Saudi Arabia and several other Arab countries cut ties with Qatar on Monday, accusing it of supporting extremism.
Bahrain, the United Arab Emirates, Yemen, Libya and the Maldives joined Saudi Arabia and Egypt in severing relations with gas-rich Qatar. Riyadh has accused Doha of supporting groups, including some backed by Iran, "that aim to destabilise the region."
Qatar reacted by denying that it was providing any support for extremists and accused its Gulf neighbours of seeking to put the country under "guardianship."
The crisis is the worst to hit Gulf Arab nations since the creation in 1981 of the Gulf Cooperation Council (GCC) grouping Saudi Arabia, Bahrain, the UAE, Kuwait, Oman and Qatar.
Here are the countries that reacted so far:
A senior Iranian official said on Monday the decision by some Gulf Arab states and Egypt to sever diplomatic ties with Qatar would not help end the crisis in the Middle East.
"The era of cutting diplomatic ties and closing borders ... is not a way to resolve crisis ... As I said before, aggression and occupation will have no result but instability," Hamid Aboutalebi, the deputy chief of staff of Iran's President Hassan Rouhani, said on Monday.
"What is happening is the preliminary result of the sword dance," Aboutalebi said, in a reference to US President Donald Trump's recent visit to Saudi Arabia.
Trump and other US officials participated in a traditional sword dance during the trip in which he called on Muslim countries to stand united against extremists and singled out Iran as a key source of funding and support for militant groups.
US Secretary of State Rex Tillerson urged the Gulf Cooperation Council nations to sort out their differences.
Tillerson and Defense Secretary Jim Mattis said that they did not expect the decision by the Gulf countries to affect the fight against terrorism.
The region plays an important role for the US military in the fight against Daesh. Qatar is home to the Al Udeid Air Base, from where the United States carries out air strikes against militants in the region.
Turkey's Foreign Minister Mevlut Cavusoglu said on Monday he was saddened by the rift between Qatar and other Arab states, and called for dialogue to resolve the dispute.

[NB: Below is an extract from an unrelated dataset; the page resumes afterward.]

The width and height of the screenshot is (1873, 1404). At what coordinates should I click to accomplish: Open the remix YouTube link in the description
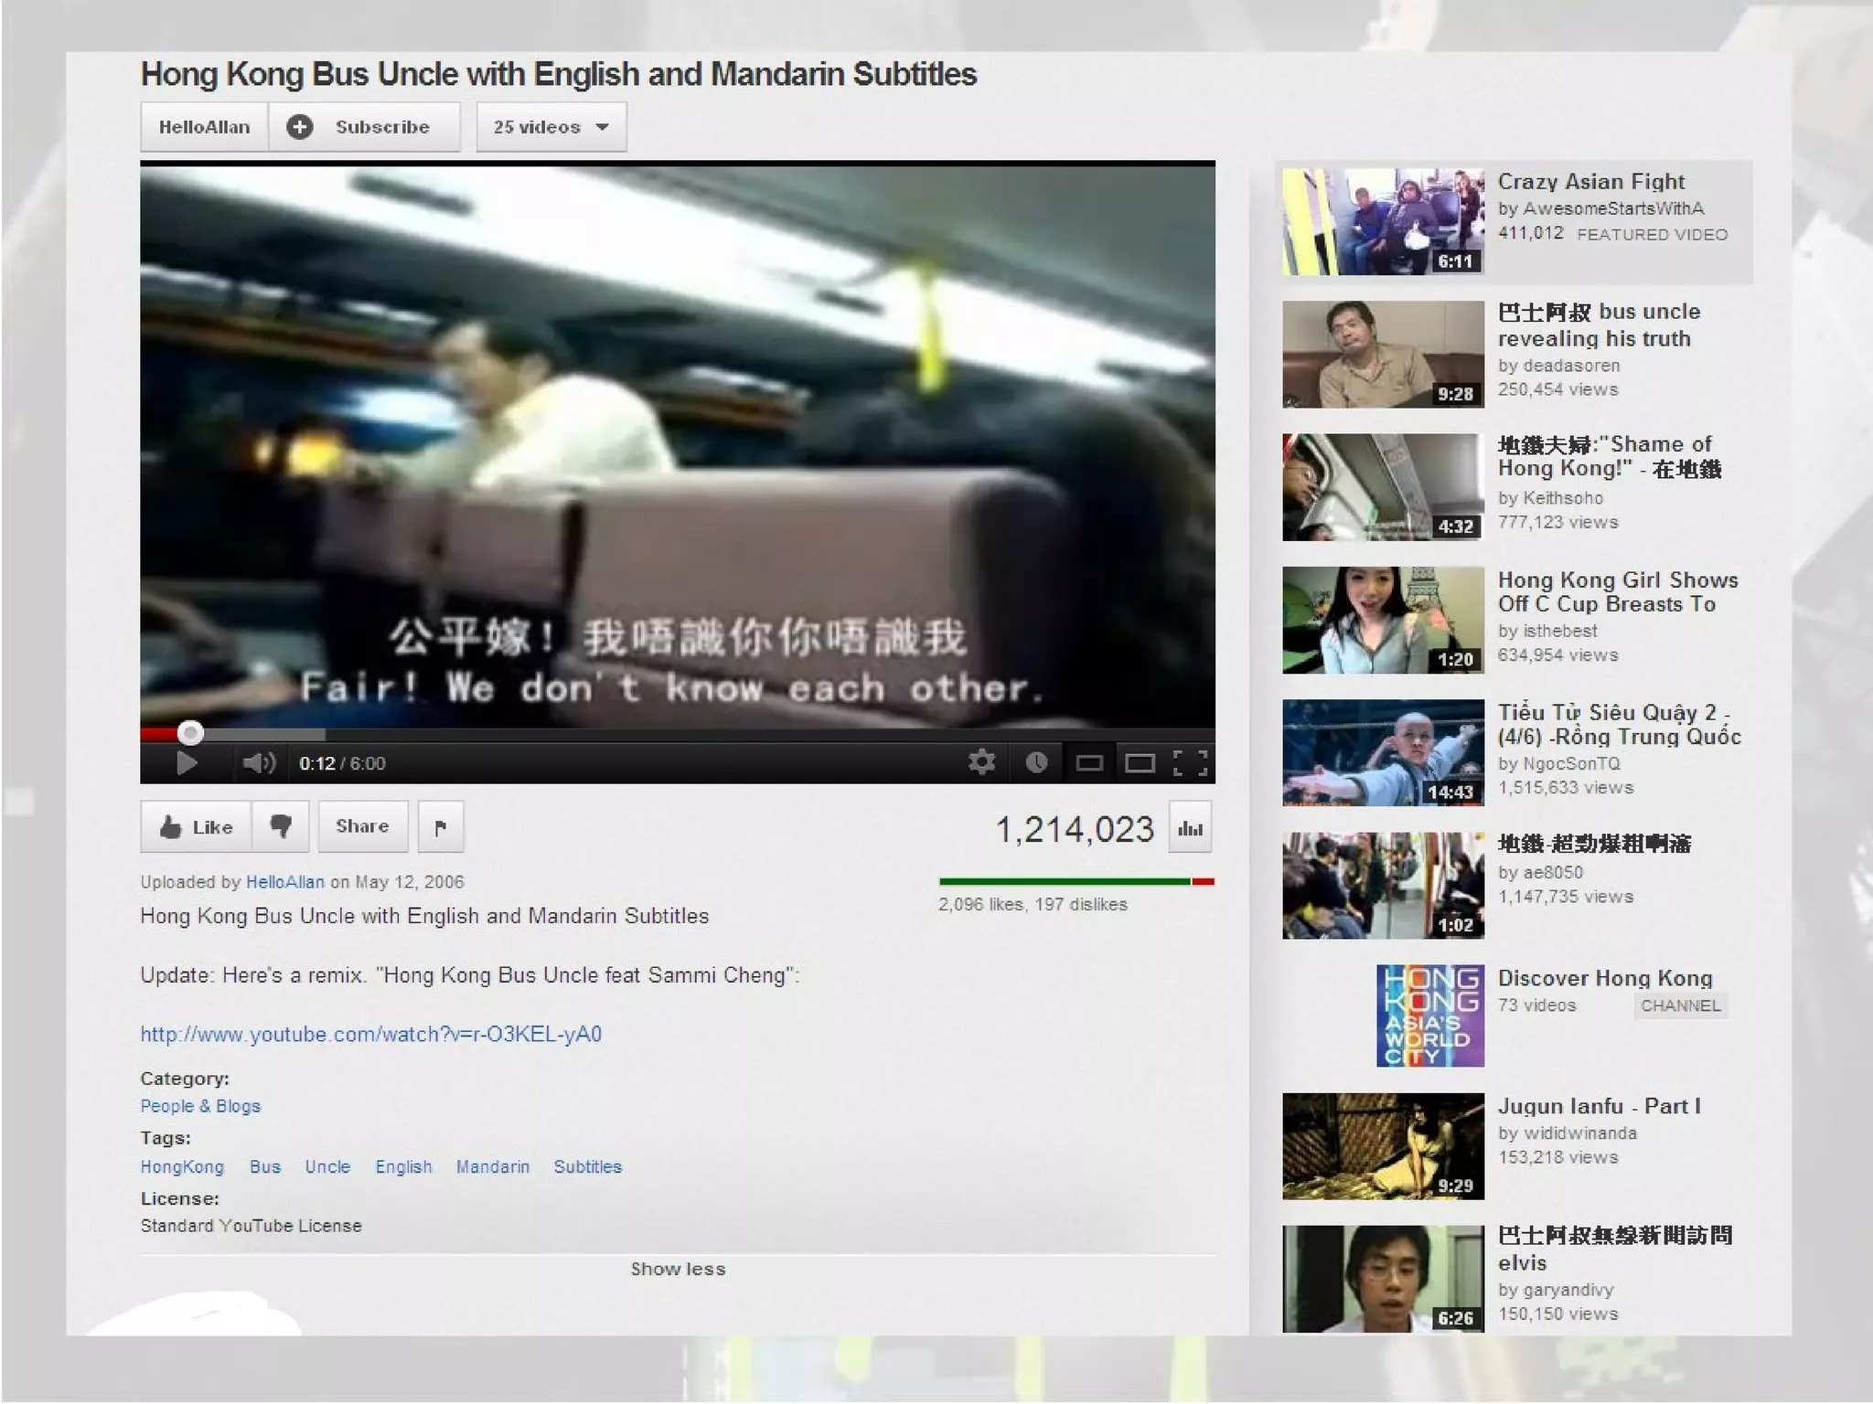coord(370,1034)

"We see stability in the Gulf region as our own unity and solidarity," Cavusoglu said.
"Countries may of course have some issues, but dialogue must continue under every circumstance for problems to be resolved peacefully. We are saddened by the current picture and will give any support for its normalisation," Cavusoglu said.
Cavusoglu also said regional solidarity was needed more than ever in a time of deep instability and crises in various countries of the region.
"Turkey...is ready to do what is required of it to find a solution in the shortest period to this disagreement between fraternal countries," he said.
It is in Russia's interest to have a "stable and peaceful" situation in the Gulf, the Kremlin said on Monday, commenting on the Qatar crisis.
Moscow also said it hopes the current diplomatic row in the Gulf will not affect "the common determination and resolve" in the joint fight against "international terrorism," Kremlin spokesman Dmitry Peskov said.